Radium is a highly radioactive alkaline earth metal. Fresh metal is silvery but quickly blackens in air; its intense radioactivity causes self-luminescence. It decays to radon gas and was historically used in luminous paints.
Radium was discovered in 1898 by Marie Curie and Pierre Curie while investigating the radioactivity of pitchblende (uraninite). Their work isolated highly radioactive fractions that contained the new element, which they named radium due to its intense radiation.
Pure radium metal does not intrinsically glow; the observed self-luminescence historically came from radium salts mixed with phosphors (e.g., zinc sulfide). Alpha, beta, and gamma radiation excite the phosphor, which then emits visible light. Moist air can also cause faint bluish luminescence from excitation of surrounding gases.
The most notable isotope is \(^{226}\mathrm{Ra}\) with a half-life of about 1600 years. It decays by alpha emission to the radioactive noble gas radon:
\(\mathrm{^{226}Ra \;\rightarrow\; ^{222}Rn + \alpha}\)
Other isotopes include \(^{223}\mathrm{Ra}\) (half-life ~11.4 days), used in targeted cancer therapy.
Radium is highly radiotoxic. Ingested or inhaled radium behaves chemically like calcium and can be incorporated into bones, where alpha radiation damages marrow and surrounding tissue. Decay to radon gas adds an inhalation hazard; prolonged exposure increases cancer risk.
As an alkaline earth metal (Group 2), radium is almost exclusively +2 in compounds. It forms ionic salts (RaCl2, RaBr2), a sparingly soluble sulfate (RaSO4), and a hydroxide that is strongly basic (Ra(OH)2).
Radium metal reacts with water to yield radium hydroxide and hydrogen gas, analogous to barium:
\(\mathrm{Ra(s) + 2\,H_2O(l) \;\rightarrow\; Ra(OH)_2(aq) + H_2(g)}\)
In air, fresh radium quickly blackens as surface oxides/nitrides form (e.g., RaO, Ra3N2), and accumulated decay products can also discolor the surface.
Historic uses included luminous paints on instrument dials and watch faces (radium + phosphor), and early radiotherapy sources. Modern practice has phased out radium for safety reasons; safer alternatives (tritium, photoluminescent pigments) are used for lighting, while medical use favors sealed gamma sources or radionuclides like \(^{223}\mathrm{Ra}\) in strictly controlled therapies.
Radium occurs at trace levels in uranium ores (e.g., pitchblende).
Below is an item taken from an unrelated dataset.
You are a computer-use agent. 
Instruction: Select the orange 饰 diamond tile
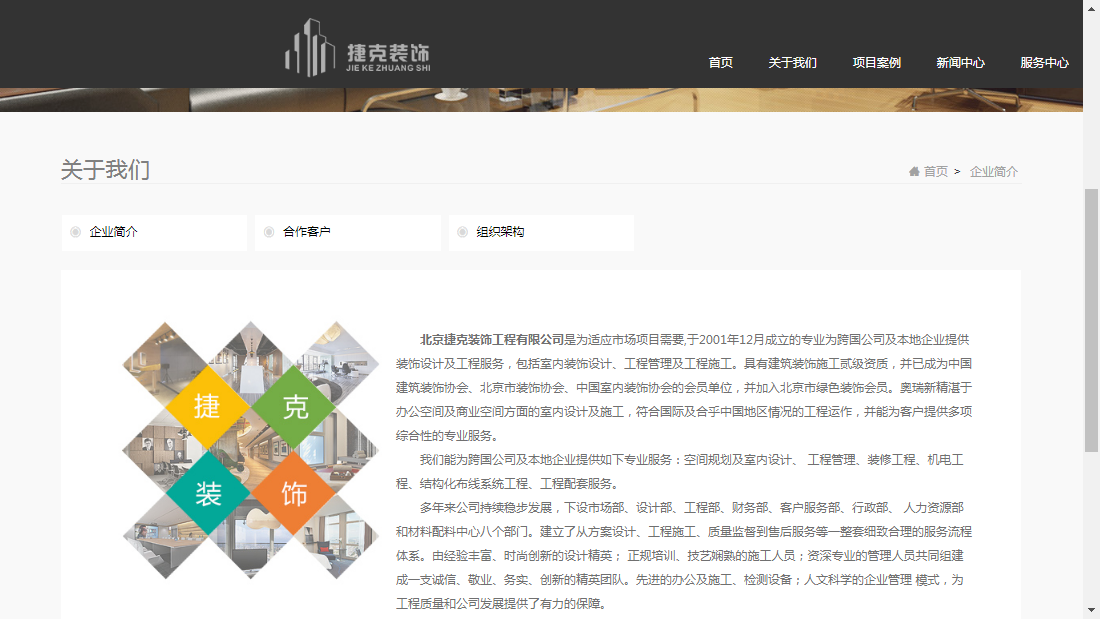pos(295,493)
Industrially it was isolated by fractional crystallization/precipitation of radium salts (such as radium bromide or radium chloride) from barium-rich fractions. Today, production is extremely limited and tightly regulated.
Freshly prepared radium is a silvery, dense, soft metal (denser than barium). It blackens in air, is electrically conductive, and forms ionic salts. Because samples are minuscule and radioactive, many values are inferred by analogy with barium and by indirect measurement.
Work with radium demands licensed facilities, remote handling tools, shielding, and continuous monitoring. Strict contamination control prevents ingestion/inhalation. Storage uses sealed, labeled containers, often with lead shielding, and engineered ventilation to manage any radon.
Yes—typical examples include water reaction and sulfate precipitation, plus alpha decay:
\(\mathrm{Ra + 2\,H_2O \rightarrow Ra(OH)_2 + H_2}\)
\(\mathrm{Ra^{2+} + SO_4^{2-} \rightarrow RaSO_4\downarrow}\)
\(\mathrm{^{226}Ra \rightarrow ^{222}Rn + \alpha}\)